Our next adventure, on a rainy Monday, was the annual Paris Fete du Pain, held in the forecourt of the cathedral, which, nowadays, unfortunately, is not very crowded. The Festival of Bread occurs in several tents, where you get to watch the judging, the making of bread items by master bakers and their students, and also buy some of the goodies. Having doubled or quadrupled our bread intake, particularly baguettes, since returning to Europe, we felt we needed to learn more, especially yours truly, who needs to better distinguish the €.45 cheapies from Franprix from Vicki's preferred €1.30 traditional artisanal type. Oh, I made a couple lengthy videos of the action, which will appear on my YouTube channel some day.
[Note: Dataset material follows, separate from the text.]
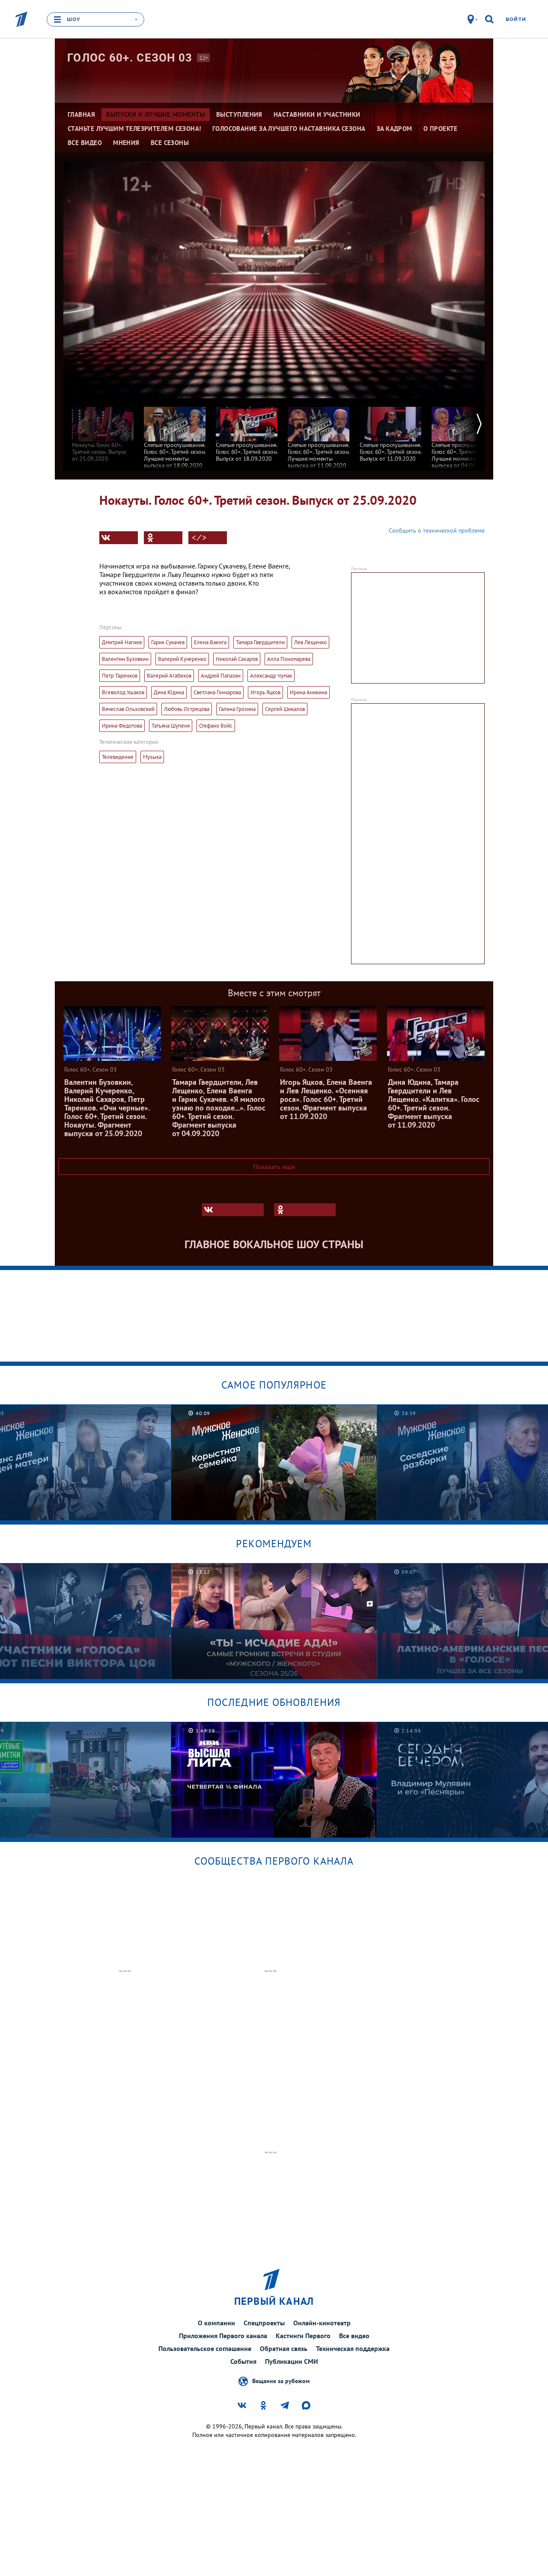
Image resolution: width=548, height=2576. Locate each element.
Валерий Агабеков (169, 675)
Front-end of the baking tent

Back-end; of the 30 or so people working there--elder bakers and
students from the various culinary/bakery schools about Paris--we
saw only two females; in most any boulangerie you walk into, the
front-end will be women, the back-end, maybe not

Making croissants; it's all in the wrist action

Love the T-shrt

Spare parts; but as we'll see, these get fed back into the rolling
machine and will come back out as a nice, huge, sheets of dough

Thus

Measure twice; use a cooling rack to make a cutting grid

Cut many times

Assemble and roll; ready for the oven

Having mastered pain au chocolate, we moved on to these guys,
who were making (we learned at great length) apple tartlets

Teacher and student; the student is cutting out the tartlet rounds

Of course there is an MC narrating it all; also cutting up bits of a baguette
for the audience to sample; the whole thing could have used a Noel Fielding, 
I thought

Satisfied customer

I think this is an oven

Huge dough-mixing machine; designed to resemble R2D2

Expert interview

Now the student is piping glops of apple sauce onto the tartlets-to-be

And cutting the (machine-pre-skinned/pre-cored/pre-halved)
apple halves into slices; the teacher also was doing this, his
slices half as thick and twice as quick

Next door, making Eiffel Tower cookies for the tourists

Thus assembled, ready for the oven...one of several trays

Back at the front-end

Of course we bought one; nice shot with the student
baker in the background

Now in the judging tent, where, I think, they are judging best baguette
in France; or possibly somewhere else; the best in Paris turned out to
be a young Indian immigrant in the 20th; our local baker, around the corner,
won 5th

Parthian shot

Takes his baguettes very seriously


1 comment:

Tawana said...

Oh, wow! What a great experience to see (and taste) all of that!